My own Easter started early, as I was so moved during rehearsal Saturday morning that I could barely sing. Everything seemed right. The Resurrection made better sense than it had in years, the fires of my bivouacs, at least for this time, out. Left the church as happy as if it had really been church. Went to the studio and painted, well, and in the evening, desired to be wrapped in my own thoughts rather to sing the Easter Vigil. R arrived without notice and joined me in my thoughts, and in my arms, and though I can’t speak for him, for a time I was happy, and I thanked the Resurrected one for my happiness. I make all kinds of mistakes a good course in theology might have saved me from.  I expect the dazzle on the moving waters to be a moral force. I expect the rushing wind and the flower-upraising root to behave as a human soul behaves. I worship the uncontainable Glory, and yet expect it to be heedful and just. I am making a mistake there, one so ingrained in my upbringing and my experience that I might need time–even more time than I have dedicated to it heretofore– to rectifying it. What I blame is blameful, but I attach the blame to the wrong Personality. I think. I have to decide whether my Lord is a keeper of accounts or the first light shouting for joy upon the mountains. No, I have decided; I must strive to remember the decision and to rejoice in it. God has gone up with a shout, and the Lord with the sound of the trumpet.
   
The Easter services were grand, and not so grueling as they might have been. F passed out at the 9 o’clock, and left blood on the floor where he hit his head. Dinner with the usuals at Reza’s afterward, a meal with which I still strive hours later. So much to do to prepare for the week that I’m tempted to do nothing at all.

March 26, 2016

Anniversary of mother’s death. 42 years. Amazing. Holy Saturday.

I’m one of eight poets invited to the Nazim Hikmet poetry festival in Cary in April. We are celebrating the life of Rumi. I’m wondering what poetry I could have sent– probably the Istanbul poems. Happy. Long drought with a late morning shower.

(Collected data entries)
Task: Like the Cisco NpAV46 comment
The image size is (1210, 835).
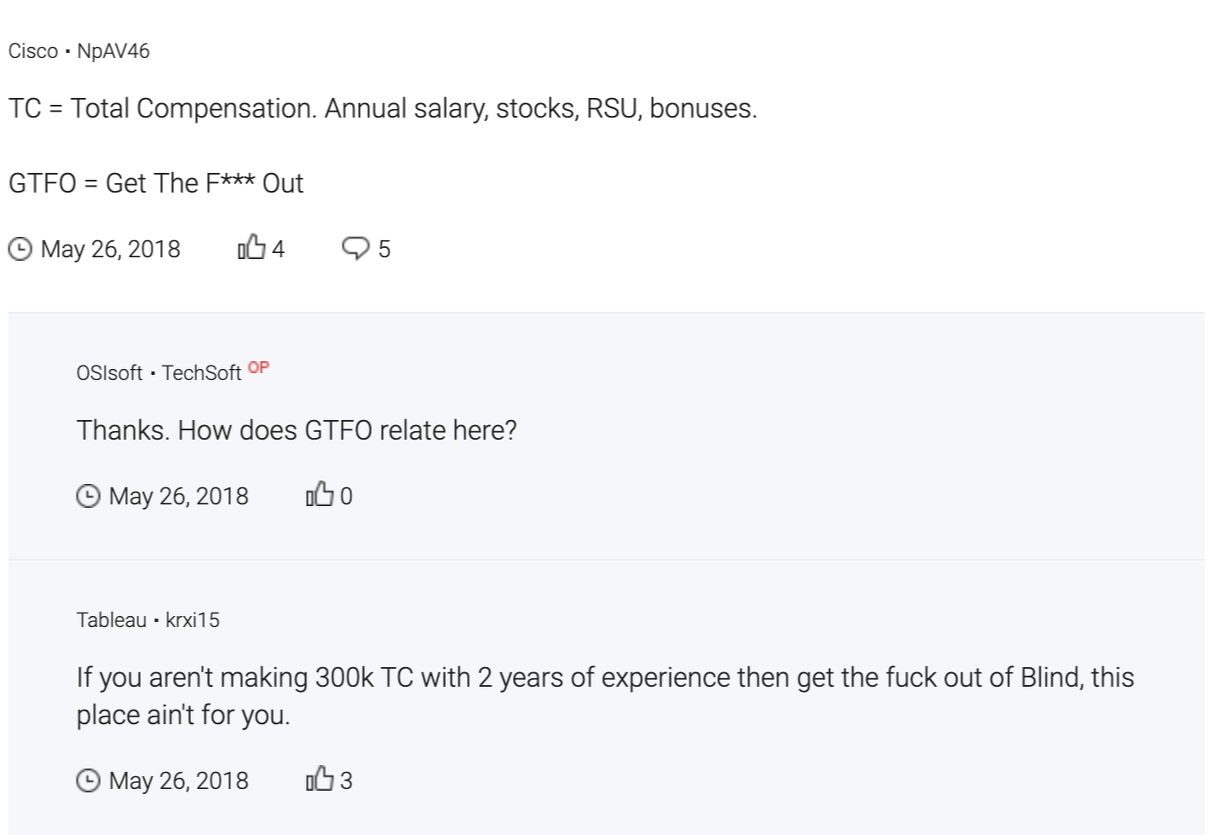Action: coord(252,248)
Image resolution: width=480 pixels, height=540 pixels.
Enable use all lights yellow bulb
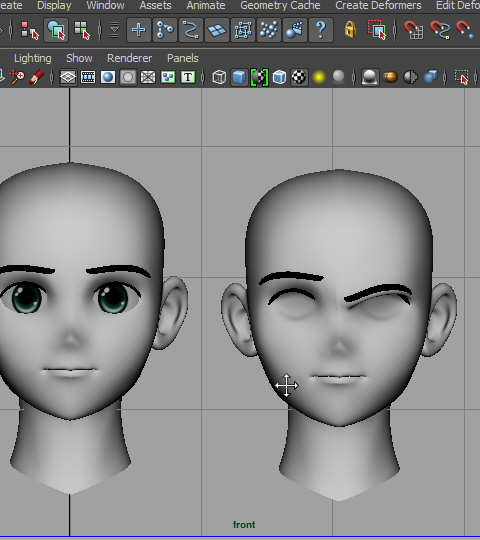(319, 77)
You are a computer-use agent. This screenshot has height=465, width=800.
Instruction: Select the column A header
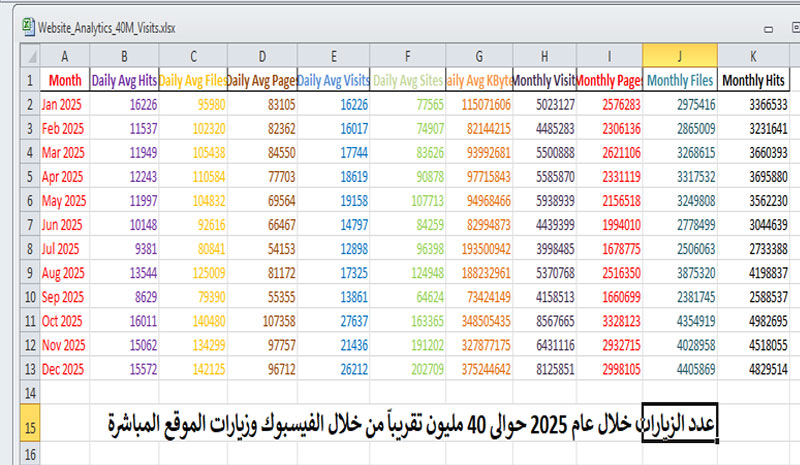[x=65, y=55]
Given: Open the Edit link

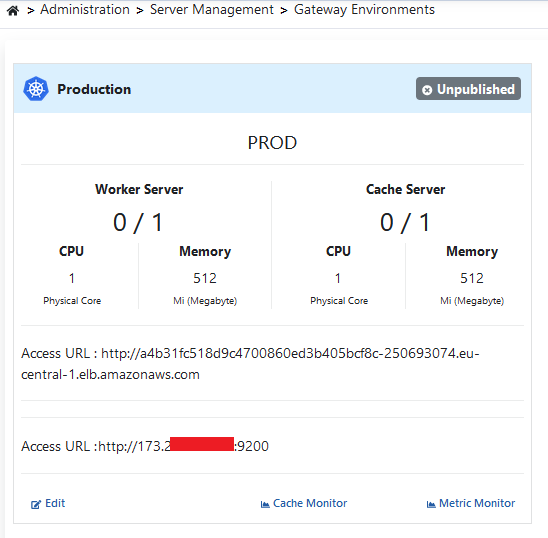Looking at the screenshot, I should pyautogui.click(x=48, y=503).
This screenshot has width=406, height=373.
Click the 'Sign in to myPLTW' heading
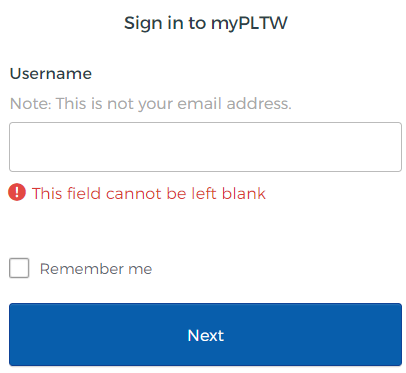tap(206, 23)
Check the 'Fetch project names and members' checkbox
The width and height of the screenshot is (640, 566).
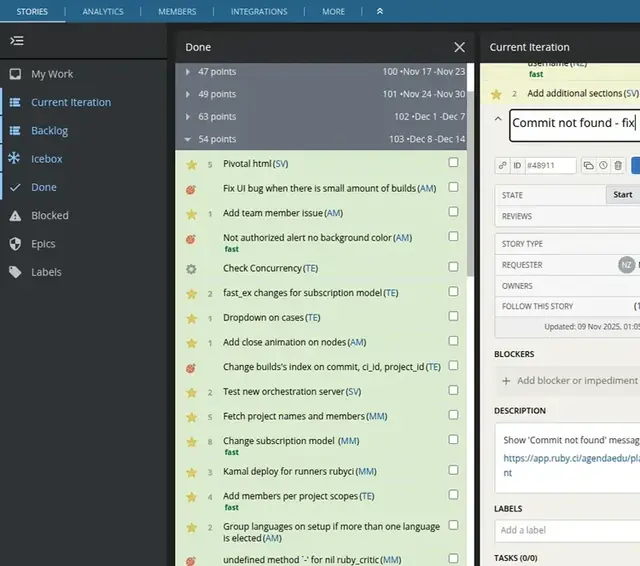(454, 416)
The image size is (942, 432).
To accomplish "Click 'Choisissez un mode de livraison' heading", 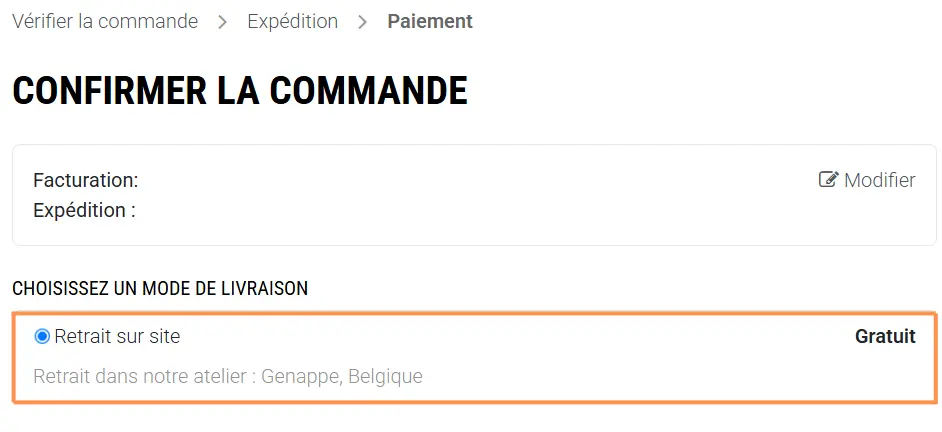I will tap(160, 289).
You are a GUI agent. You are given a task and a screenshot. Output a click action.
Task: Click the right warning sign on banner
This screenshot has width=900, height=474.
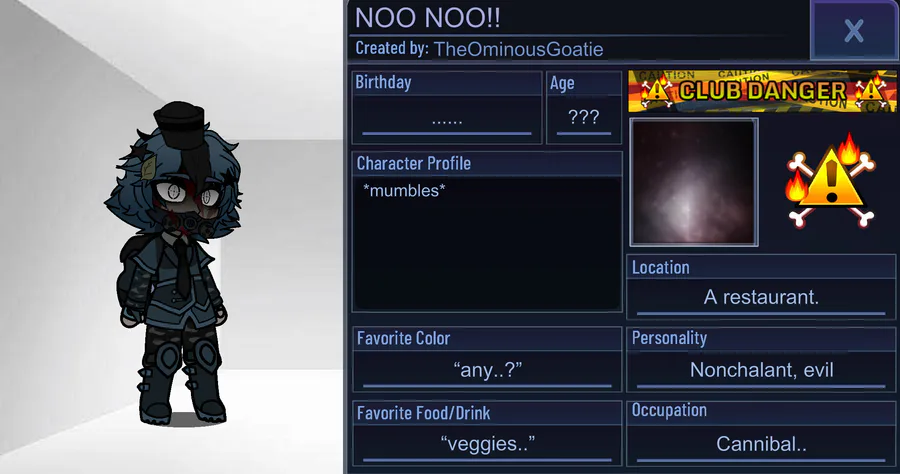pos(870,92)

ACTIVITY
According to the Easter journal text, how many poets were invited to the Nazim Hikmet poetry festival in Cary?

RESULT FOR THIS TASK
Eight poets were invited.